11. In the event of the winding-up of the trust for any reason whatsoever then the fund remaining after meeting all obligations of the trust will be transferred to any organisation, institution or authority meeting the requirements of Section 78(1)(a) of the Income Tax Assessment Act of the Commonwealth of Australia.''
When the Trust Deed was executed on 12th June 1974 the sum of $100 referred to therein was not paid as it was recited in the Deed to have been. It was paid at the time of the first meeting of trustees on 19th June 1974 to which I shall come shortly.

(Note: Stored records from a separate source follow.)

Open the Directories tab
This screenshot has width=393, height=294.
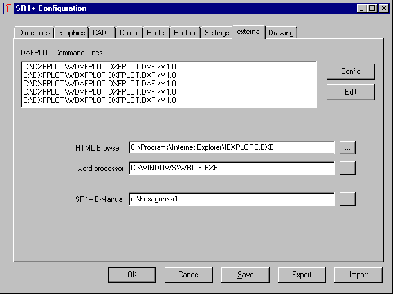(x=34, y=33)
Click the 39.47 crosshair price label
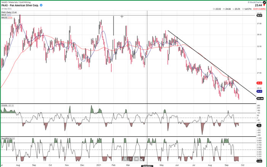The image size is (267, 167). point(259,16)
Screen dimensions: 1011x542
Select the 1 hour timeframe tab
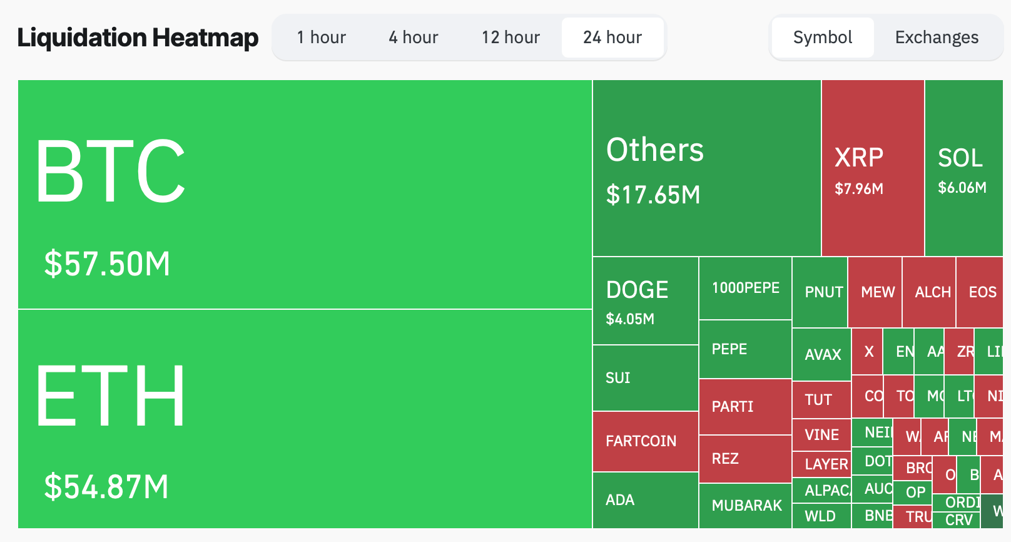tap(321, 38)
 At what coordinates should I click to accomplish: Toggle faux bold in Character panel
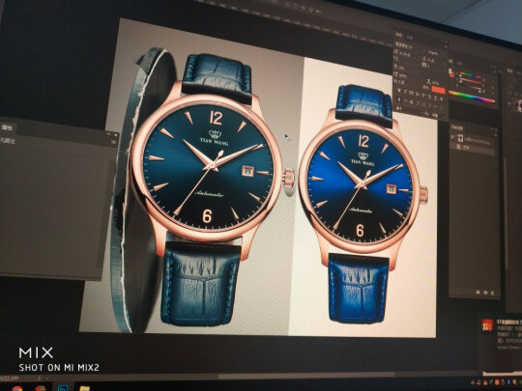click(400, 91)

The day following the execution of the Trust Deed the appellant went to Melbourne and purchased the shares, the value of which is claimed as a gift. They consisted of 22,620 shares of $2 each in M.B.J. Constructions Pty. Ltd. The price was $45,466.20. All except one of these shares were transferred to the taxpayer. The remaining share was transferred to Trumper Finance Pty. Ltd. The latter was one of a number of companies, the shares in which were owned or controlled by the taxpayer. There was Trumper Pty. Ltd. which, together with Trumper Finance Pty. Ltd., carried on the activities of investment and trading in shares. Trumper Nominees Pty. Ltd. was director of some of the other Trumper companies and acted as trustee of a superannuation fund. Trumper Mining Pty. Ltd. had originally carried on the activity of investing in new issues of shares in mining exploration companies but it had ceased to do so by the time of the events in question. After so ceasing it had been used for the borrowing and lending of money on an interest-free basis.

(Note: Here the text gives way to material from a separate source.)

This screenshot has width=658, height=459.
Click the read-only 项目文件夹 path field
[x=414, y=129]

The assets of M.B.J. Constructions Pty. Ltd. consisted of money in the bank amounting to $45,240 and there were no liabilities.

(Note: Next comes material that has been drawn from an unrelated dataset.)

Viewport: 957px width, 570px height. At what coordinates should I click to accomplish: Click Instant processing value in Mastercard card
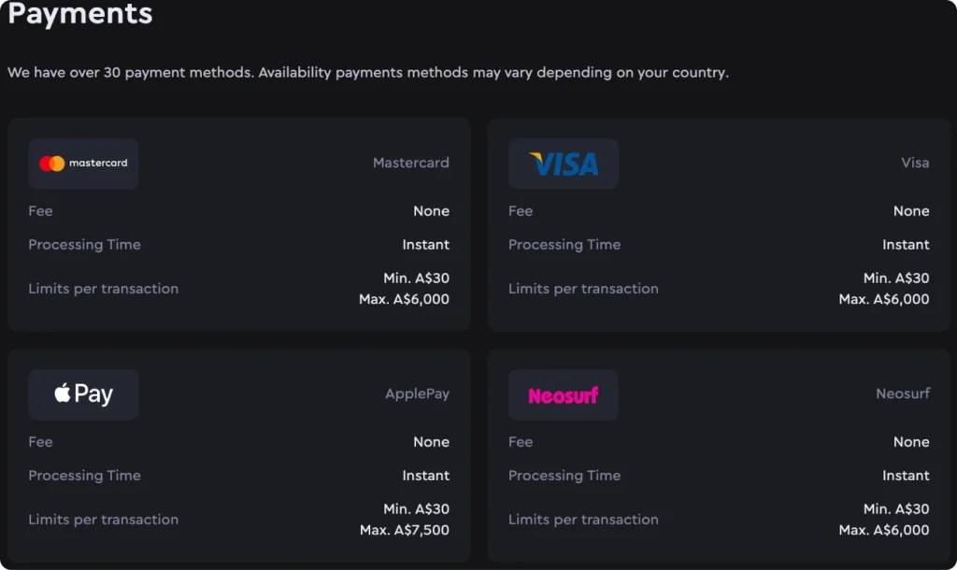point(425,245)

After the transfer of the shares the appellant and Trumper Finance Pty. Ltd. were appointed directors of M.B.J. Constructions Pty. Ltd. and the previous directors then resigned.
At the first meeting of the trustees of the foundation on 19th June 1974 all the trustees were present and the taxpayer was appointed chairman of the trustees and president of the Foundation. It was resolved that except where specifically permitted by the decision of all trustees any resolution of the trustees should be unanimously adopted by them in order to be binding. Lastly, there was noted the wish of the appellant to make a donation to the foundation of the 22,619 $2 shares in M.B.J. Constructions Pty. Ltd. There was a resolution by the trustees to accept that donation and to execute the transfer of the shares. A valuation of the shares was submitted in which the total value was shown to be $44,107, the amount claimed by the appellant as a deduction and the amount which has been disallowed. The taxpayer informed the meeting of trustees that he would see to the best of his ability that reasonable dividends would be forthcoming from the shares as income to the foundation for distribution to charitable bodies.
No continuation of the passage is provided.